11. The method of claim 1, wherein the anticancer agent is selected from the group consisting of docetaxel, vinblastine and vincristine; or a pharmaceutically acceptable salt thereof.
12. The method of claim 1, wherein cobicistat and the anticancer agent are administered to the patient in separate dosage forms.
13. The method of claim 1, wherein cobicistat is administered to the patient once a day.
14. The method of claim 1, wherein cobicistat and the anticancer agent are administered to the patient in a fixed dose combination.
15. The method of claim 1, wherein the therapeutic index (TI) of the anticancer agent is greater than 1.
16. The method of claim 1, wherein the TI of the anticancer agent is greater than 2.

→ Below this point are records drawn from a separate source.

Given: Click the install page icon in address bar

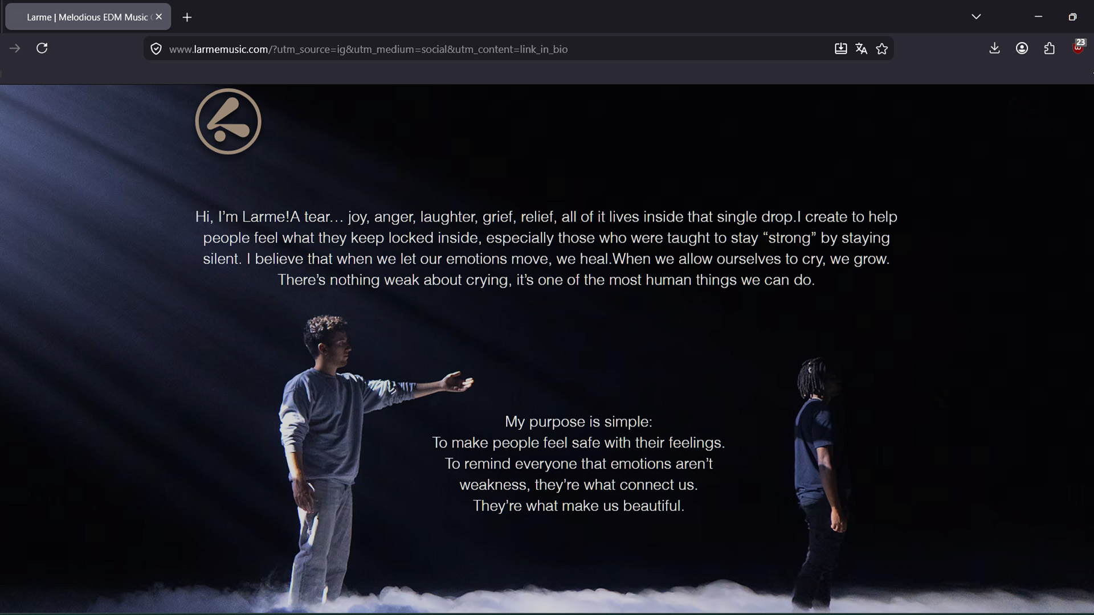Looking at the screenshot, I should pos(840,48).
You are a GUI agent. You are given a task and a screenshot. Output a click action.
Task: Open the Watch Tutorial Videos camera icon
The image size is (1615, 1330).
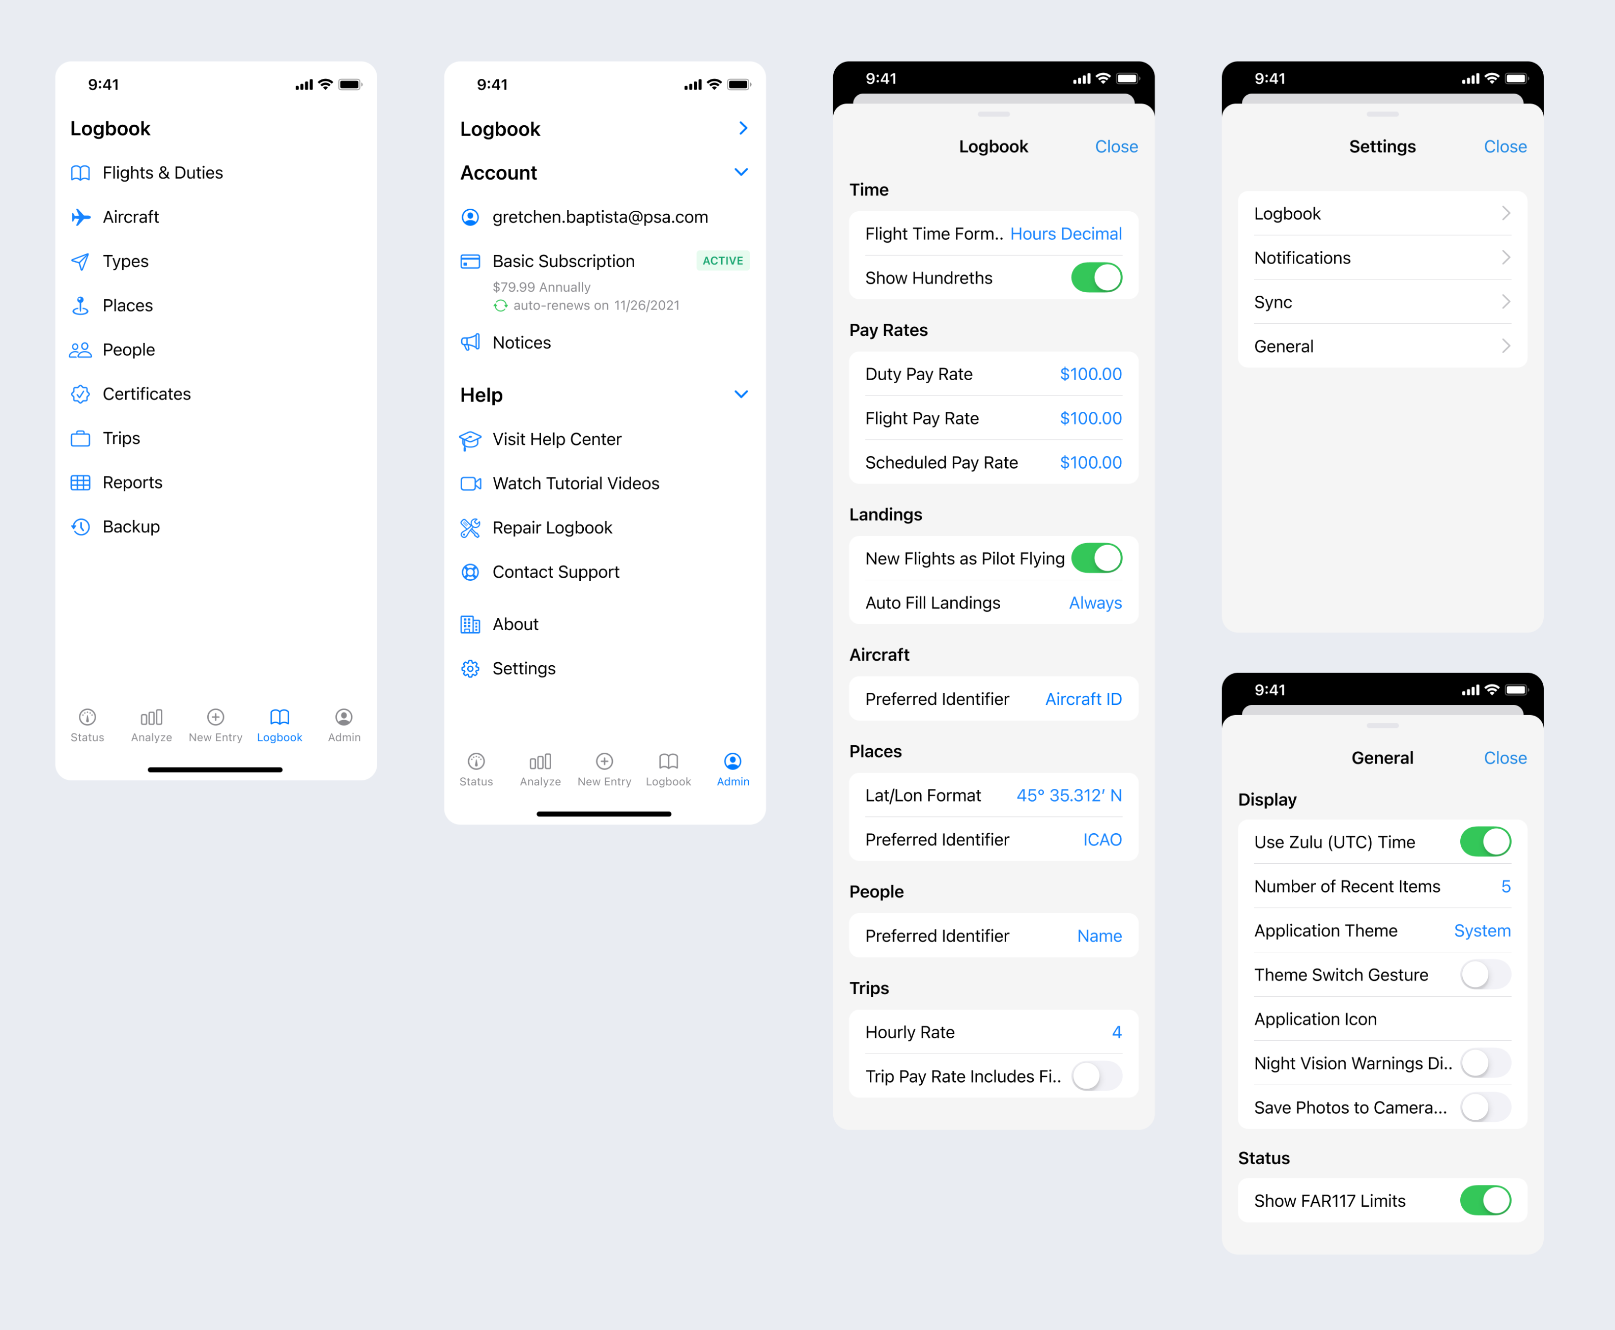click(470, 483)
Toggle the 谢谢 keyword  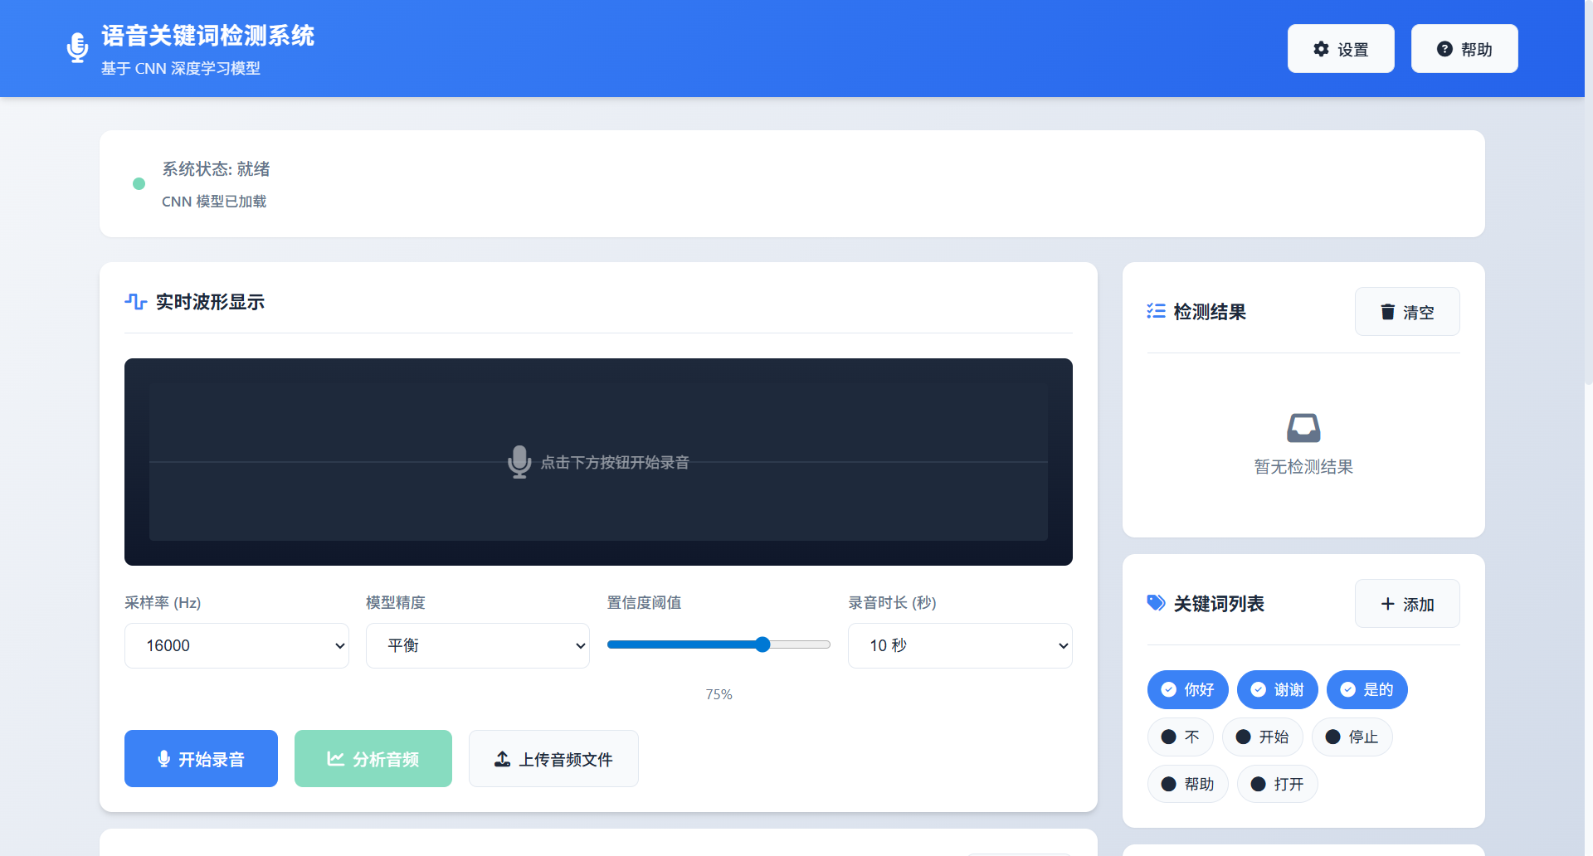1277,689
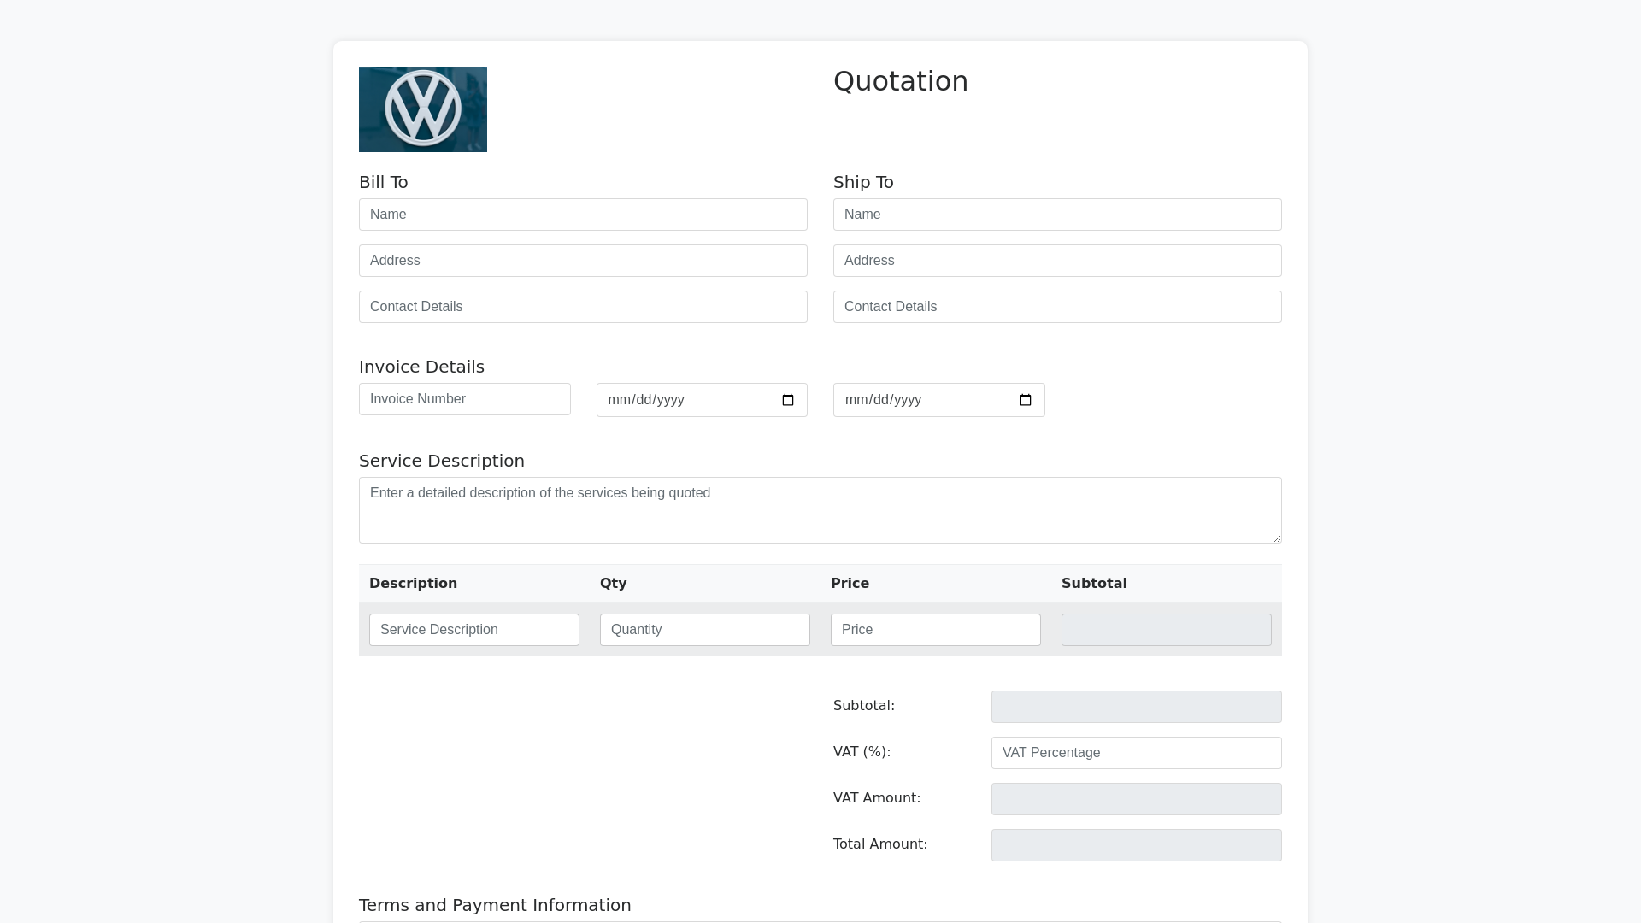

17. The method of claim 1, wherein the patient is not being treated for HIV.
18. (canceled)
19. The method of claim 2, wherein the anticancer agent is selected from the group consisting of docetaxel, vinblastine and vincristine; or a pharmaceutically acceptable salt thereof.
20. The method of claim 4, wherein the anticancer agent is selected from the group consisting of docetaxel, vinblastine and vincristine; or a pharmaceutically acceptable salt thereof.
21. The method of claim 2, wherein the patient is not being treated for HIV.
22. The method of claim 4, wherein the patient is not being treated for HIV.